Retype the lines of the listing below verbatim, from the line containing "The image size is (750, 801)." through the end of the listing, both included.

Dataset rows |
:::

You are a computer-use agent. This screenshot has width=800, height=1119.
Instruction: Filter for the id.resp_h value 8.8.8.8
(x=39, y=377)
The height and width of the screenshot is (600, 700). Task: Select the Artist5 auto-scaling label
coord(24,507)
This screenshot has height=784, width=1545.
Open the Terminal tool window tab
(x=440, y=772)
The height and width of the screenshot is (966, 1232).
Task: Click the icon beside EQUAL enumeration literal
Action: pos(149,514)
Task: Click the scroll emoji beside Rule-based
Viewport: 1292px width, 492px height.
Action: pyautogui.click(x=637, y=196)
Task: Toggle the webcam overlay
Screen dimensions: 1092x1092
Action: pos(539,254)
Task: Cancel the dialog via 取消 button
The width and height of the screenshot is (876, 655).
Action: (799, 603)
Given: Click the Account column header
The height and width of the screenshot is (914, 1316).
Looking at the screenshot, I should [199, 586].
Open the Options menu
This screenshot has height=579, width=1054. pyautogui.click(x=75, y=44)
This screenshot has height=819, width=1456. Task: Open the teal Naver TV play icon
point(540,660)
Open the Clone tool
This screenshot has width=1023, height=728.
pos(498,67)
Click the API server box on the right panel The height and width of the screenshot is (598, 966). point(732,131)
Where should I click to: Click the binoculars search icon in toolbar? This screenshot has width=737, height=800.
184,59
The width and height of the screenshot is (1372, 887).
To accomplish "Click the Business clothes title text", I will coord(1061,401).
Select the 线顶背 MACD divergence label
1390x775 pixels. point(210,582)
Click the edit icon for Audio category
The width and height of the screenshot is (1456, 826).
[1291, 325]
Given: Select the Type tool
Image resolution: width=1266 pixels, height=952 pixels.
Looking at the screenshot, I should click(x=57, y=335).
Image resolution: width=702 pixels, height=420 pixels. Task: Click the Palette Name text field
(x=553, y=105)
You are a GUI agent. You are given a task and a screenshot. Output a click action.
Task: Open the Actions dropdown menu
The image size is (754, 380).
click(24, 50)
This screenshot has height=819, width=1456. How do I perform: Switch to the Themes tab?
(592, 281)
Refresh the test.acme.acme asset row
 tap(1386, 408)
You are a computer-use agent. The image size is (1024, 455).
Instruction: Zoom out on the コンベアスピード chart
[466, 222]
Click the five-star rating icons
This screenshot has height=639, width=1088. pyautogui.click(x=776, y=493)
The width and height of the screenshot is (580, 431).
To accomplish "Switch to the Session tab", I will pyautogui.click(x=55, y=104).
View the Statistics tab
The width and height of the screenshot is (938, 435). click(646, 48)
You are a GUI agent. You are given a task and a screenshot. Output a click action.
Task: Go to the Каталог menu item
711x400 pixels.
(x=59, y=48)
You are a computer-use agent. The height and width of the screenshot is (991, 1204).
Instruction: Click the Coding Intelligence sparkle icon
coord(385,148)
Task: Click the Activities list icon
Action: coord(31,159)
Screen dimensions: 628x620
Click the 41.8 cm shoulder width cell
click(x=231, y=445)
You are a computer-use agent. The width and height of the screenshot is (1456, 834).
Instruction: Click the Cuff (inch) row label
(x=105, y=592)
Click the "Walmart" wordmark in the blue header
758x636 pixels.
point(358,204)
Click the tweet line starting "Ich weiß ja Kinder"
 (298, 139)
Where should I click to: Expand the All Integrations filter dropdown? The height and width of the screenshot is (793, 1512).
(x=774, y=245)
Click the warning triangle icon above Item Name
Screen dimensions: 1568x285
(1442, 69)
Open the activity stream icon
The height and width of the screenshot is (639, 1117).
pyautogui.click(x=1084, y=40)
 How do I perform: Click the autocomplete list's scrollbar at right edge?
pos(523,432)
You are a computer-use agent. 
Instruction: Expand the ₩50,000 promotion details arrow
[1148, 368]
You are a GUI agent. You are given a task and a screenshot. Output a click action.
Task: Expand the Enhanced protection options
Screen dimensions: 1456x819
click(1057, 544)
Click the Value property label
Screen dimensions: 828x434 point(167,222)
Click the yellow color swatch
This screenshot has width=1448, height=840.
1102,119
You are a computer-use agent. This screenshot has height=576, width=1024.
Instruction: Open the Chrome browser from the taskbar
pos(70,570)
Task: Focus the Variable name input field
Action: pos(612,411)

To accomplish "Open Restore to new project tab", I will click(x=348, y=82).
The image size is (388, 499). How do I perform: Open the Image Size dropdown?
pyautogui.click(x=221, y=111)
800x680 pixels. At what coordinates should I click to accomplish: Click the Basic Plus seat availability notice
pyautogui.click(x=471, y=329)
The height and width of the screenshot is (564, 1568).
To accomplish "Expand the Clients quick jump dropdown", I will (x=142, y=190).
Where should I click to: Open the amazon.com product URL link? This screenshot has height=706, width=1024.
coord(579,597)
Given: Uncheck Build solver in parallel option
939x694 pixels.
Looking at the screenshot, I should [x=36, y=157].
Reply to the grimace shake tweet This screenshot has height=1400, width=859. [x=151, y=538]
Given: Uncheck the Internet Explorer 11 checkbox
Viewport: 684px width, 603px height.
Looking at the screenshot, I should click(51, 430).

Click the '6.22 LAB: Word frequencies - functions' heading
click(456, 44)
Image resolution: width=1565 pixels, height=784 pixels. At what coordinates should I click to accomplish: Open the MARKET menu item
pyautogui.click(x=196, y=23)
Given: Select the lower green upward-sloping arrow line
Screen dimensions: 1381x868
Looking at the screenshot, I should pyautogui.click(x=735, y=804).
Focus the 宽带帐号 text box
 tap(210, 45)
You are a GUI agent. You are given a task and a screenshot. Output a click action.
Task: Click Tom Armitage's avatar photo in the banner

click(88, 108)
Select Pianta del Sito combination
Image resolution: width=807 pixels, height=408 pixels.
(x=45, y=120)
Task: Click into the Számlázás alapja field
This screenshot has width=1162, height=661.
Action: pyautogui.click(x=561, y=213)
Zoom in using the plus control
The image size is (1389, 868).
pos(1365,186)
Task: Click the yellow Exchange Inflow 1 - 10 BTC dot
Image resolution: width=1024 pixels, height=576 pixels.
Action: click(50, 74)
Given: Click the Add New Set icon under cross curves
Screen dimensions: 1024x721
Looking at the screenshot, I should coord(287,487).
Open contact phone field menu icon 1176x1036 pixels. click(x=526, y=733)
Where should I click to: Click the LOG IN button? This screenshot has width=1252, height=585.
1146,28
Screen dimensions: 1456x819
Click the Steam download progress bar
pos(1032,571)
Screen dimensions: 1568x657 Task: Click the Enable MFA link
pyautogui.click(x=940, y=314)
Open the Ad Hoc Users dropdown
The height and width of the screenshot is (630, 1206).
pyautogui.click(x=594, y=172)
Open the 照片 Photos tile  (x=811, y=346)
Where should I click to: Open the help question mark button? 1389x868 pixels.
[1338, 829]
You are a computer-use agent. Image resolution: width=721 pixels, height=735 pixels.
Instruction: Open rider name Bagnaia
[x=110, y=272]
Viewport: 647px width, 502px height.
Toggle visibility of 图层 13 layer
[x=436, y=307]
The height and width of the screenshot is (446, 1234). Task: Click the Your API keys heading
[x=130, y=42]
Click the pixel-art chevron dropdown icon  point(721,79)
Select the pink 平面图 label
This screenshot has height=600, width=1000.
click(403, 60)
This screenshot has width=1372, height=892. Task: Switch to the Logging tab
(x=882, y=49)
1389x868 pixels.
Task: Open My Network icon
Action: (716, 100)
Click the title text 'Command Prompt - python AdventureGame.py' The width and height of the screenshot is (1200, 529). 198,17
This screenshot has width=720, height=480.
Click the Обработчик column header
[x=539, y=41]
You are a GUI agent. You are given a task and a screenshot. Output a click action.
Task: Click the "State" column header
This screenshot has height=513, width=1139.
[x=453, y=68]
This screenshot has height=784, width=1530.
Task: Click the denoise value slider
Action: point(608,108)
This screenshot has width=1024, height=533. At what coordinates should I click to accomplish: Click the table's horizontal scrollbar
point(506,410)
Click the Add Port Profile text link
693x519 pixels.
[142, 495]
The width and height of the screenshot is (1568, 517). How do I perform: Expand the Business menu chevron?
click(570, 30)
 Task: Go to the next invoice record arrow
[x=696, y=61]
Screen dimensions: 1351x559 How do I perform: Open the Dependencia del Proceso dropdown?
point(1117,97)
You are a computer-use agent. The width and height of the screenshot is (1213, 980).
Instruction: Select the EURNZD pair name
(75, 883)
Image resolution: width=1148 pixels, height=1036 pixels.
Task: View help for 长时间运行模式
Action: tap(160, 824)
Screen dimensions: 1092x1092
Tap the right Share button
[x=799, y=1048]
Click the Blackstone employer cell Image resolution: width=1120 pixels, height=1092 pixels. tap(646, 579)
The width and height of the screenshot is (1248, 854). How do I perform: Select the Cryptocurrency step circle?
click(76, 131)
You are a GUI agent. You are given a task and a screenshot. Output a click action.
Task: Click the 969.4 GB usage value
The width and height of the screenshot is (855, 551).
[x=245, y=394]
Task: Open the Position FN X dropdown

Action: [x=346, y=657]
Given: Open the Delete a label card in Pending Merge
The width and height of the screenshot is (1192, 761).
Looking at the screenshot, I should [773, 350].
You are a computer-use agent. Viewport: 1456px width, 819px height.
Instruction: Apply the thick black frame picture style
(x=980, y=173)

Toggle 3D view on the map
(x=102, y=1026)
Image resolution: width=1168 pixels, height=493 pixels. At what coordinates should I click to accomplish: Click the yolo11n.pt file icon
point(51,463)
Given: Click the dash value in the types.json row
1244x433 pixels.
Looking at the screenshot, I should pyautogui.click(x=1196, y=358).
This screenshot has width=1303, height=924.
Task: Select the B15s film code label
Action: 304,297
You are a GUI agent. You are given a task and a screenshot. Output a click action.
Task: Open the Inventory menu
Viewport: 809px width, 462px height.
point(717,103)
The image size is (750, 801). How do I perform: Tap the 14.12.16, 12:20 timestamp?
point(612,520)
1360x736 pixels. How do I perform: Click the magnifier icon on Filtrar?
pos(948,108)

:::

Finished exercise |
The image size is (750, 801). How do I perform: Tap the 14.12.16, 12:20 timestamp?
point(612,520)
1360x736 pixels. How do I perform: Click the magnifier icon on Filtrar?
pos(948,108)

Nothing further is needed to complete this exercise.